Но ты забудь меня, мой друг,
Забудь меня, как забывают
Томительный печальный сон,
Когда [поутру отлетают]
[И тень и]…
(III, 463)

Мучительно дать понять женщине, что она в тягость, что её покидают. Пушкин испытал уже подобное положение.

Как бережно, с какой нежностью поведал он тогда оставляемой подруге наступившую неизбежность разлуки:

В твою светлицу, друг мой нежный,
Я прихожу в последний раз.
Любви счастливой, безмятежной
Делю с тобой последний час.
Вперёд одна в надежде томной
Не жди меня средь ночи тёмной,
До первых утренних лучей
                              Не жги свечей.
(II, 230)

Как было, сейчас мы, кажется, угадываем.


Пушкин — у Елизаветы Михайловны. Она записывает с его слов новые стихи.

А он думает о любимой девушке… Он мучается — как дать понять своей приятельнице, что он отходит от неё. Не решается.
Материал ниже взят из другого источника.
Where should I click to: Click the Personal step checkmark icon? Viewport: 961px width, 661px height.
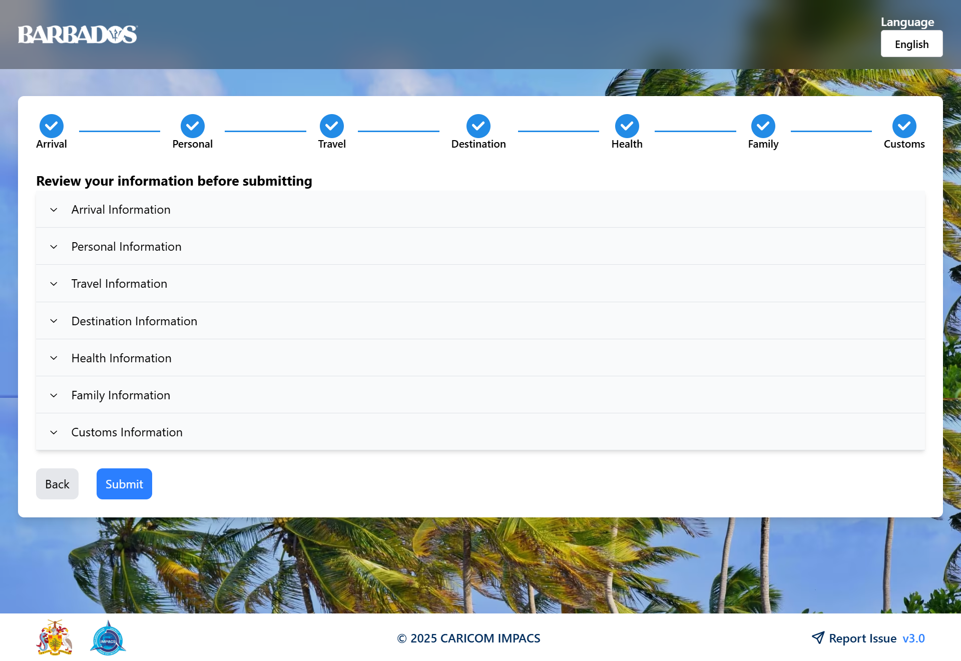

Листок он уносит с собою: она может догадаться, что набросок прощальных стихов обращён к ней.

Летом приезжает в Петербург женщина, притягивающая всеобщее внимание своей эксцентричностью. Это Аграфена Фёдоровна Закревская, до замужества — Грушенька Толстая. Она жена финляндского генерал-губернатора, назначенного министром внутренних дел, ограниченного, скучного человека.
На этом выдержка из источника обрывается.